PROVIDED PASSAGE ▸
• • •

Will Ospreay is a human cheat code

Ospreay transforms from a superhuman daredevil into a brutalist brat

I have a habit of calling certain professional wrestlers and the absurd things they do “magic”. I don’t know when it started but that word always pops into my brain when a move somehow looks both impossible and incredible at the same time. A perfect bridge after a clean Northern Lights suplex? Magic. An especially slick strike combo? Magic. Practically anything VENY does? Magic.

Will Ospreay might embody this reaction the best, though. He was already absurd between the ropes, but Ospreay’s current gimmick and new in-ring style highlight his ridiculousness in the best way.

Photo: Beyond Gorilla

The wrestling equivalent of a car crash

Ospreay has been an impressive performer for years now, a high-speed highflyer who effortlessly pulls off incredible feats of athleticism. As a major player in New Japan’s junior heavyweight division, Ospreay represented how the division contrasts against the heavyweights: an emphasis on speed and exhilarating lucha-style performances compared to the more methodical, grounded and evenly-paced battles of the traditional main event scene. I won’t say that I know this distinction intimately, but it doesn’t take long to notice a big difference in style and overall approach.

• • •

DATA SHOWN ▸

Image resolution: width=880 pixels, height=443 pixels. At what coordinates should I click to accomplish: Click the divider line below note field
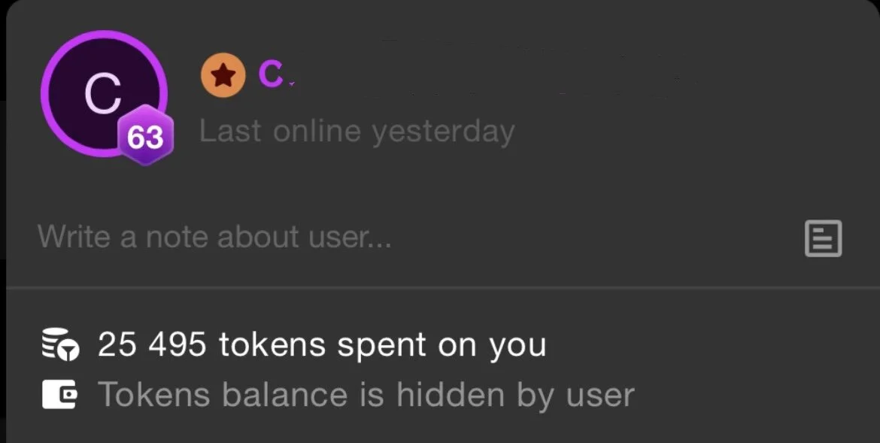442,287
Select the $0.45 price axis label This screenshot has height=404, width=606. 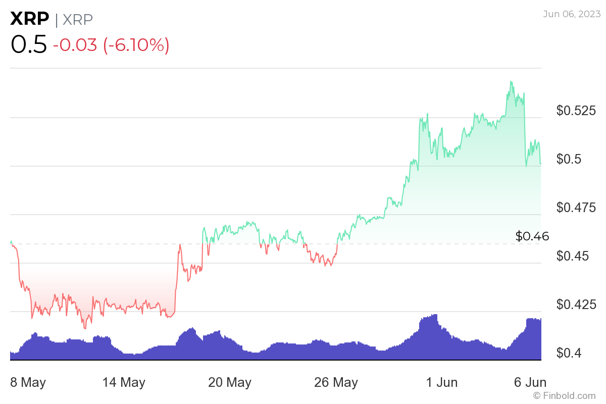coord(573,256)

• • •

TASK REQUIREMENTS ▸
A) According to the piece on Will Ospreay, which New Japan division was Ospreay a major player in?
B) Rewrite the piece on Will Ospreay from "I have a habit" to "the best way.", swapping "absurd" for "outlandish".
The listing has no connection to the piece on Will Ospreay.

SOLUTIONS TO THE PROBLEMS ▸
A) The junior heavyweight division.

B)
I have a habit of calling certain professional wrestlers and the outlandish things they do “magic”. I don’t know when it started but that word always pops into my brain when a move somehow looks both impossible and incredible at the same time. A perfect bridge after a clean Northern Lights suplex? Magic. An especially slick strike combo? Magic. Practically anything VENY does? Magic.

Will Ospreay might embody this reaction the best, though. He was already outlandish between the ropes, but Ospreay’s current gimmick and new in-ring style highlight his ridiculousness in the best way.